Investing.com - The U.S. dollar extended losses against its Canadian counterpart on Friday, as rising oil prices and the release of strong Canadian economic reports sent the local currency broadly higher.
USD/CAD hit 1.2997 during early U.S. trade, the pair’s lowest since April 1; the pair subsequently consolidated at 1.3017, retreating 0.99%.
The pair was likely to find support at 1.3012, the low of March 31 and a five-month low and resistance at 1.3180, Thursday’s high.
Statistics Canada reported on Friday that the number of employed people increased by 40,600 in March, blowing past expectations for a 10,000 rise and following a 2,300 decline the previous month.
The report also showed that Canada’s unemployment rate fell to 7.1% last month from 7.3% in February, confounding expectations for an unchanged reading.
Another report showed that Canada’s housing starts increased by 204,300 in March, compared to expectations for a rise of 190,000. Housing starts climbed by 219,100 in February, whose figure was revised from a previously estimated 212,600 gain.
The commodity-related Canadian dollar was also boosted as oil prices rallied on Friday, although global supply concerns continued to loom.
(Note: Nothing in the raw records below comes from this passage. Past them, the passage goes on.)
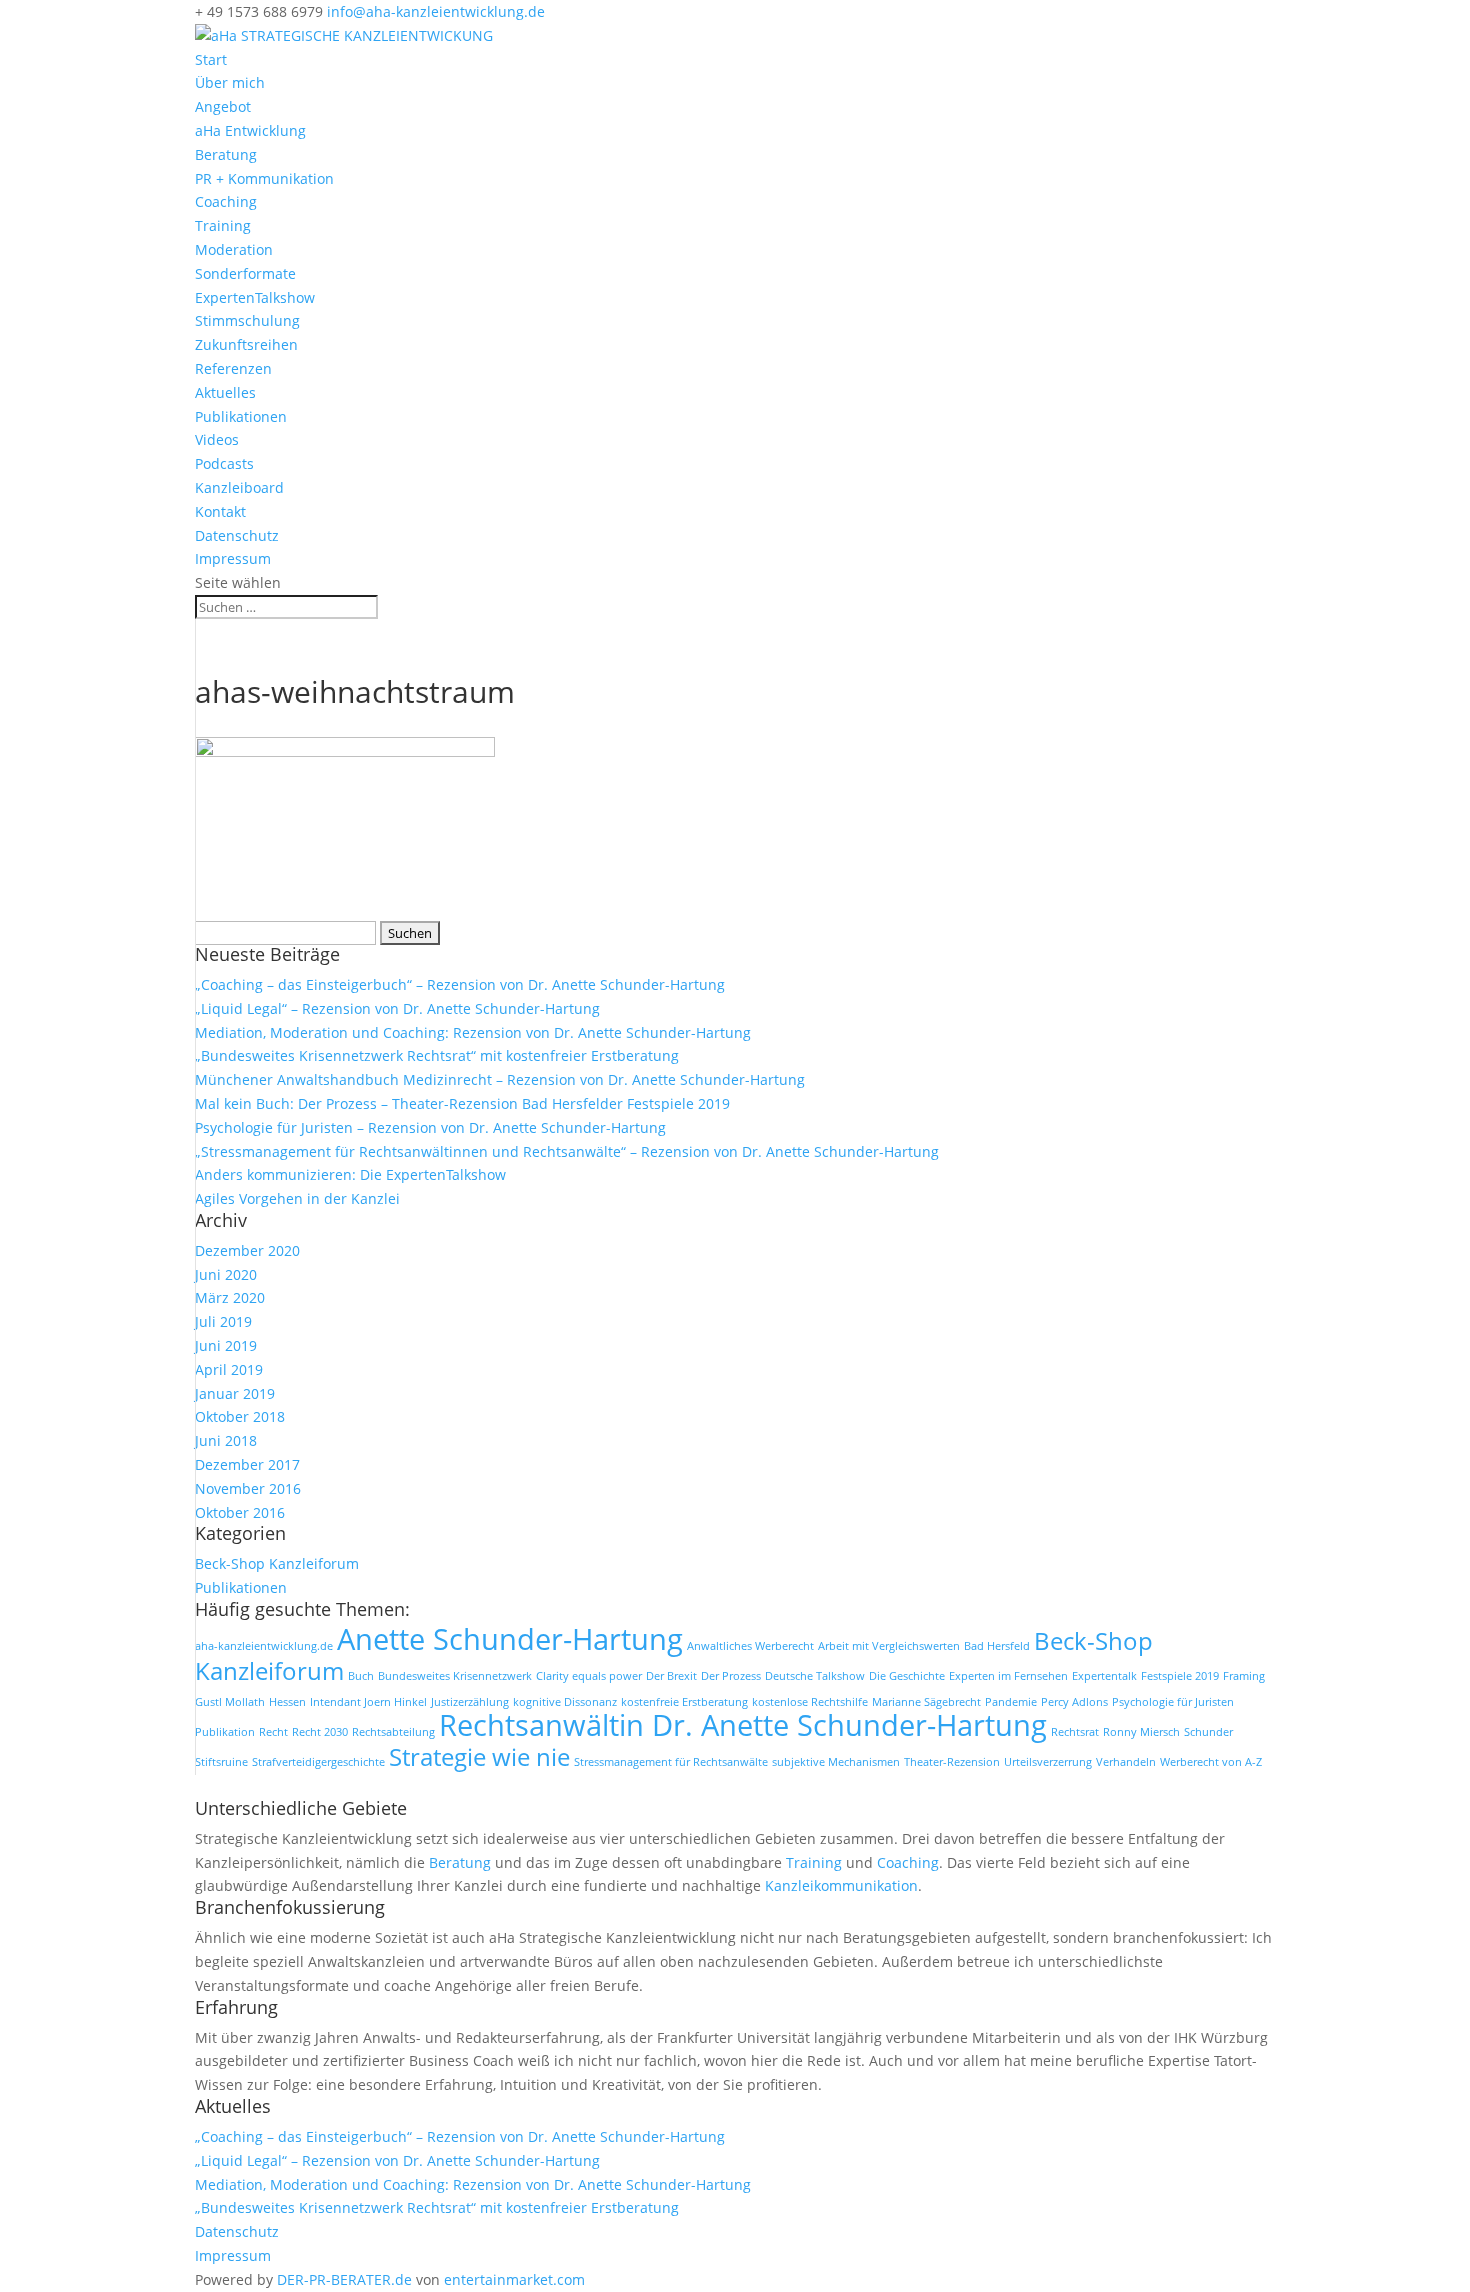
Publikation (225, 1732)
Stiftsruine (221, 1762)
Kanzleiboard (239, 487)
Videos (217, 439)
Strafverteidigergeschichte (318, 1762)
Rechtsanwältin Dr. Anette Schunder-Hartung (743, 1725)
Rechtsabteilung (393, 1732)
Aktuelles (225, 392)
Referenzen (233, 368)
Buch (361, 1676)
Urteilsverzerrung (1048, 1762)
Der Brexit (671, 1676)
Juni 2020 (226, 1274)
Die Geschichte (907, 1676)
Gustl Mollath (230, 1702)
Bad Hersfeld (997, 1646)
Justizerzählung (470, 1702)
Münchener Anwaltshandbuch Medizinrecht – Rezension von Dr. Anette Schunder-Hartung (500, 1079)
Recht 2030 (320, 1732)
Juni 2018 (226, 1440)
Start (211, 59)
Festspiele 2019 (1180, 1676)
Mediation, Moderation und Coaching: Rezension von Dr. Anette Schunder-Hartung (473, 1032)
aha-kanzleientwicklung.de (264, 1646)
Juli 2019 (223, 1321)
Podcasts (224, 463)
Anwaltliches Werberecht (750, 1646)
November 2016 (248, 1488)
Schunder (1208, 1732)
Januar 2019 (235, 1393)
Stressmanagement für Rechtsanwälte (671, 1762)
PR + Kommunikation (264, 178)
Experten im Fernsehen (1008, 1676)
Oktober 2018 (240, 1416)
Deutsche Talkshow (815, 1676)
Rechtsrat (1075, 1732)
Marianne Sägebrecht (926, 1702)
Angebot (223, 106)
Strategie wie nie (479, 1756)
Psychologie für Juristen (1173, 1702)
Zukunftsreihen (246, 344)
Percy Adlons (1074, 1702)
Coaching (226, 201)
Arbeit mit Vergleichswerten (889, 1646)
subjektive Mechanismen (836, 1762)
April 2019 (229, 1369)
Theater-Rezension (952, 1762)
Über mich (230, 82)
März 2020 (230, 1297)
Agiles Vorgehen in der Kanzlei (297, 1198)
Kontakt (220, 511)
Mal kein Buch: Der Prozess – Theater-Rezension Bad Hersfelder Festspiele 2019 (462, 1103)
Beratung (226, 154)
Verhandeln (1126, 1762)
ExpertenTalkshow (255, 297)
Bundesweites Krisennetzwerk (455, 1676)
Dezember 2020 (247, 1250)
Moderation (234, 249)
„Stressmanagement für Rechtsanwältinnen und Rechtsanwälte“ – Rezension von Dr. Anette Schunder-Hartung (567, 1151)
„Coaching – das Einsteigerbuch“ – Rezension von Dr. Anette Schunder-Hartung (460, 984)
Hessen (287, 1702)
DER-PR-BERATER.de (344, 2279)
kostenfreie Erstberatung (684, 1702)
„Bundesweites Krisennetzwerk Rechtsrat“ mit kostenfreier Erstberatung (437, 1055)
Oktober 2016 (240, 1512)
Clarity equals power (589, 1676)
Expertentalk (1104, 1676)
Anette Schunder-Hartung (510, 1639)
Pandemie (1011, 1702)
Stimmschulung (247, 320)
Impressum (233, 558)
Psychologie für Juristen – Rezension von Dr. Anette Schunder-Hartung (430, 1127)
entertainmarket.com (514, 2279)
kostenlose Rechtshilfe (810, 1702)
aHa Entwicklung (250, 130)
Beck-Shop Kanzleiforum (277, 1563)
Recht (273, 1732)
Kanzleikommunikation (841, 1885)
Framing (1244, 1676)
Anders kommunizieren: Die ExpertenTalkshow (350, 1174)
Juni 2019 (226, 1345)
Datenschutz (237, 535)
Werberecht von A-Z (1211, 1762)
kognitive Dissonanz (565, 1702)
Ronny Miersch (1141, 1732)
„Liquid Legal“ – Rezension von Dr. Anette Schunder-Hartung (397, 1008)
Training (223, 225)
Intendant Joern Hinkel (368, 1702)
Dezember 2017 (247, 1464)
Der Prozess (731, 1676)
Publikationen (241, 416)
Meanwhile, the greenback remained under pressure after the minutes from the Fed's March policy meeting on Wednesday indicated that the central bank is unlikely to raise interest rates before June due to concerns over global economic growth.
The loonie was sharply higher against the euro, with EUR/CAD tumbled 0.92% to 1.4821.
Sentiment on the single currency remained vulnerable after senior European Central Bank officials reiterated on Thursday that they are prepared to inject more stimulus if necessary.